Listing 17–25. Modifying the Unit Test for Spring Batch Admin
package org.springframework.batch.admin.sample;
import static org.junit.Assert.assertEquals;
import static org.junit.Assert.assertNotNull;
import java.util.TreeSet;
import org.junit.Test;
import org.junit.runner.RunWith;
import org.springframework.batch.core.configuration.ListableJobLocator;
import org.springframework.beans.factory.annotation.Autowired;
import org.springframework.test.annotation.DirtiesContext;
import org.springframework.test.annotation.DirtiesContext.ClassMode;
import org.springframework.test.context.ContextConfiguration;
import org.springframework.test.context.junit4.SpringJUnit4ClassRunner;
@ContextConfiguration
@RunWith(SpringJUnit4ClassRunner.class)
@DirtiesContext(classMode=ClassMode.AFTER_CLASS)

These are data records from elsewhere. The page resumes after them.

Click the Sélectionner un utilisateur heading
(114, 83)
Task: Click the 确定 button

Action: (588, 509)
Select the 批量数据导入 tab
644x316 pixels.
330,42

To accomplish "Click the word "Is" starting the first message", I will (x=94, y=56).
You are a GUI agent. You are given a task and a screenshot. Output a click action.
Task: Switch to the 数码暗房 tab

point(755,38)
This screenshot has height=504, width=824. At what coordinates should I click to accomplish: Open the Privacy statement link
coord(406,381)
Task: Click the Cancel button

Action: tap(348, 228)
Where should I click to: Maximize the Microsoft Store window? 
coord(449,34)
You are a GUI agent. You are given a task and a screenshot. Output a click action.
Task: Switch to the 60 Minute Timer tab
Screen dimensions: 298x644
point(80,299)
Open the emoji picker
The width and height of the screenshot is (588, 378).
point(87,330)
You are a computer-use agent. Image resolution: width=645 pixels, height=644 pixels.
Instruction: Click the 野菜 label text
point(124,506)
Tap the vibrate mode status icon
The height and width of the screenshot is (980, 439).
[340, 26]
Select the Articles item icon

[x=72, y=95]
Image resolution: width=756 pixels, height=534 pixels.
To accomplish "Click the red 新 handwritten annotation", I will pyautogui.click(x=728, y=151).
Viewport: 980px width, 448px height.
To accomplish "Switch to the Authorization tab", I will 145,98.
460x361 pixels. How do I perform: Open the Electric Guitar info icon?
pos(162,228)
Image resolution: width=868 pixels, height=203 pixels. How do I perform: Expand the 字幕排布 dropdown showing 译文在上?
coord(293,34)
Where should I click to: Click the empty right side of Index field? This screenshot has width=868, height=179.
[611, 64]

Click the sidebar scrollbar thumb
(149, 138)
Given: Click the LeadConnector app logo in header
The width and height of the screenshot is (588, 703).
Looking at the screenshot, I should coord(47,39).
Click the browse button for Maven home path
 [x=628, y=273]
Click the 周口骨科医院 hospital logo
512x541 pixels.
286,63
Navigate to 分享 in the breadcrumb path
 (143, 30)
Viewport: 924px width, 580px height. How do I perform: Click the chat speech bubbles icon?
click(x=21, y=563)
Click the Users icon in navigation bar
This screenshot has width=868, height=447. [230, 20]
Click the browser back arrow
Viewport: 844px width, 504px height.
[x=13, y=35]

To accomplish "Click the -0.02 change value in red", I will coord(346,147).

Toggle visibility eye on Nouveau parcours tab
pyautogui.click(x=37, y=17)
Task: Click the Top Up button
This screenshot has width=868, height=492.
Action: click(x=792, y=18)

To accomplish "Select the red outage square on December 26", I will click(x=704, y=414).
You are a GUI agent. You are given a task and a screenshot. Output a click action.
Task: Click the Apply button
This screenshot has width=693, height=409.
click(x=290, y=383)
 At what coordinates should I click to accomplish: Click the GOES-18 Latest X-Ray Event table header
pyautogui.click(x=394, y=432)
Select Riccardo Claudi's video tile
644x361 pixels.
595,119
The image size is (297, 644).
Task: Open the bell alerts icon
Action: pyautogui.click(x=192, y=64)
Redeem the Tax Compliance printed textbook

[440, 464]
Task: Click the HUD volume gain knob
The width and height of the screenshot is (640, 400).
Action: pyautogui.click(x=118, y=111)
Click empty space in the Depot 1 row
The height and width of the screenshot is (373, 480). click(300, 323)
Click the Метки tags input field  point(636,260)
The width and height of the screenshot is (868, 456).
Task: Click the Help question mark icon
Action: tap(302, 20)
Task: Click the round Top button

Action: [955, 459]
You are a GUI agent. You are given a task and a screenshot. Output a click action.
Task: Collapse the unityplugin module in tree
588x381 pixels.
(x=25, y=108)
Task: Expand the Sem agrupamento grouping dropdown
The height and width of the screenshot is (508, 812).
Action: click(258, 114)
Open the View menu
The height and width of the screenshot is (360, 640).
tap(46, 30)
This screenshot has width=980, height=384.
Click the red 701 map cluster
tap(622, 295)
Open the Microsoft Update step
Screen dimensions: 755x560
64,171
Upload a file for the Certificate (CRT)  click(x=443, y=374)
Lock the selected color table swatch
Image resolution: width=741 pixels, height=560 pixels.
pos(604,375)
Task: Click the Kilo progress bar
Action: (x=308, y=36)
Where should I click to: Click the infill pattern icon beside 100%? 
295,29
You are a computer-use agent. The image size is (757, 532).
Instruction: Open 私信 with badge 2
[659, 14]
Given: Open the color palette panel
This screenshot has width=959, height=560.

public class JobIntegrationTests {
@Autowired
private ListableJobLocator jobLocator;
@Test
public void testSimpleProperties() throws Exception {
assertNotNull(jobLocator);
assertEquals("[infinite, job1, job2, myjob]",
new TreeSet<String>(jobLocator.getJobNames()).toString());
}
}
Build the Spring Batch Admin sample project using the usual mvn install
command. The resultant file, spring-batch-admin-sample-1.2.0.RELEASE.war
, will be found in the target directory.Deploy the war
file to a servlet container such as Tomcat or Jetty by copying to the webapps
directory. Using a browser, go to the URL http://localhost:8080/spring-batch-admin-sample-1.2.0.RELEASE
. Click the Jobs
tab, and then click the myjob
link, which should bring up the page shown in Figure 17–3. In the Job Parameters text box, enter input.file=<path to registration.cvs>, using the path to the registration.cvs
file used in the previous examples. Click the Launch
button, and the Spring Batch job should run.
Figure 17–3. Spring Batch Admin
This chapter introduced the concept of batch processing, including some of its history and why it fits in modern-day architectures. Batch processing is used to process billions of transactions every day within mission critical enterprise applications. Spring Batch is designed to provide a runtime environment and reusable utilities for batch processing. It enables batch applications to have the same clean architecture and lightweight programming model as any other Spring Framework project.
In addition, this chapter introduced how Spring Batch can be use with Spring Integration. It demonstrated how Spring Integration can launch Spring Batch jobs via messaging to allow event-driven batch processes. It also discussed how Spring Integration can be used to scale out Spring Batch using partitioning. It described how big batch jobs can be distributed over many nodes using message channels as the coordination fabric. Finally, it have introduced Spring Batch Admin, which provides a web-based user interface for Spring Batch using Spring Integration in its internal plumbing.